(Source data)
= = = = =

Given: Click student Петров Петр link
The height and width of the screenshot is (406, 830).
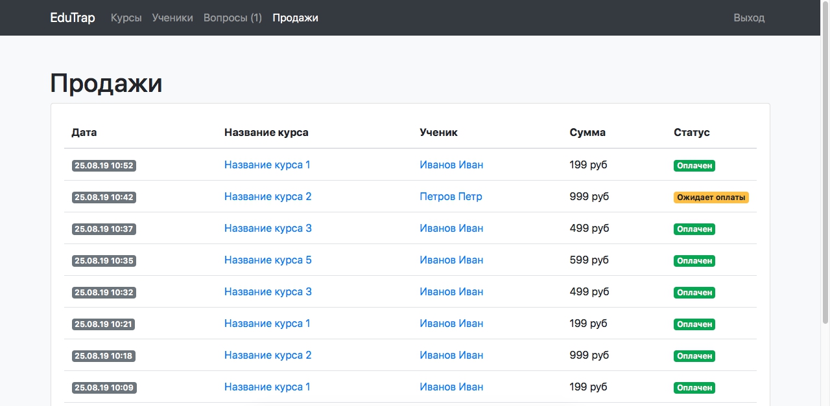Looking at the screenshot, I should coord(451,196).
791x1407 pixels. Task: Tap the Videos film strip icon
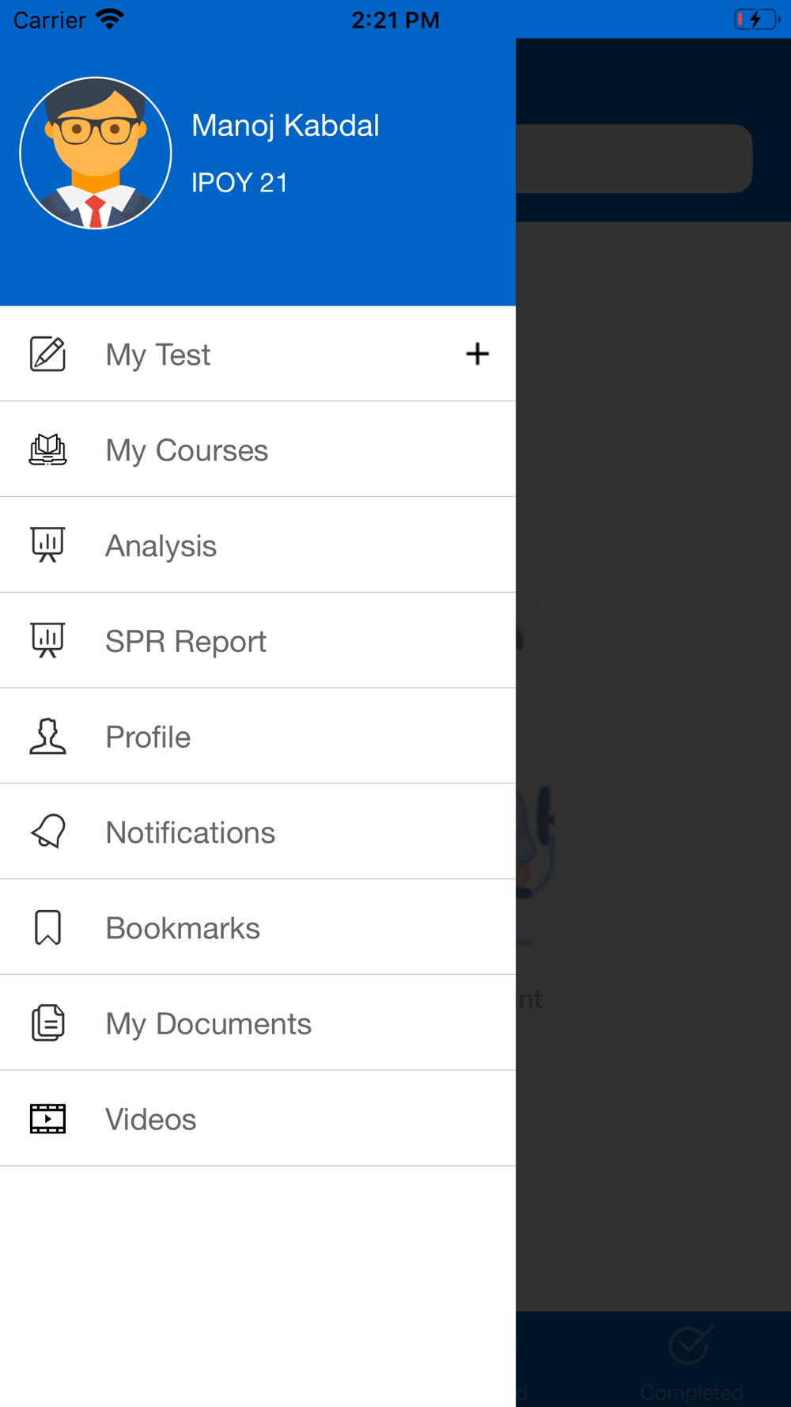[x=47, y=1119]
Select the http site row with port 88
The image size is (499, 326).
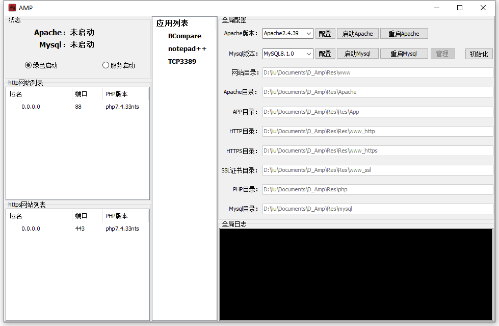77,107
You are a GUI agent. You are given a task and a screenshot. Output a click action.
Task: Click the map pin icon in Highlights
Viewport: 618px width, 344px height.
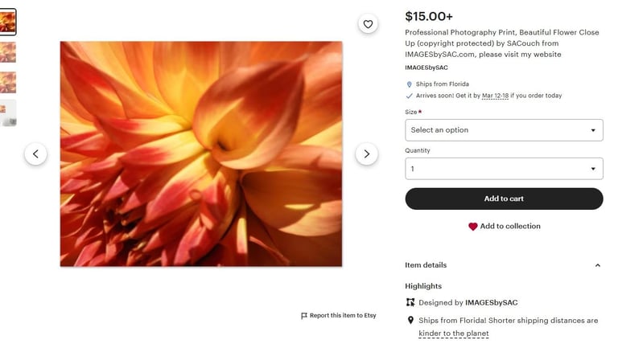click(x=410, y=320)
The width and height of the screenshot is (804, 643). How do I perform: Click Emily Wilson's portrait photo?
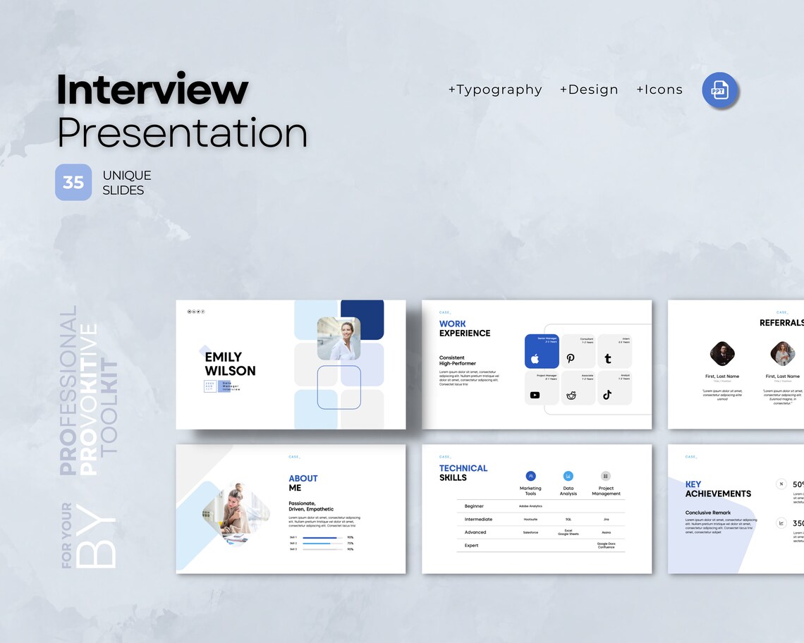339,337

= = = = =

**GOAL OF THE EXERCISE:** Update the data above by changing every "icon" to "symbol" and keeping everything else the same. Leave the pictures out of your answer.

**RESPONSE TO THIS TASK:**
Given: Click student Петров Петр link
The height and width of the screenshot is (406, 830).
Looking at the screenshot, I should coord(451,196).
791x1407 pixels. Task: Tap the Videos film strip symbol
[x=47, y=1119]
Select the http site row with port 88
The image size is (499, 326).
77,107
You are a GUI agent. You are given a task and a screenshot. Output a click action.
Task: Click the map pin symbol in Highlights
Viewport: 618px width, 344px height.
click(x=410, y=320)
The width and height of the screenshot is (804, 643). How do I perform: Click Emily Wilson's portrait photo?
339,337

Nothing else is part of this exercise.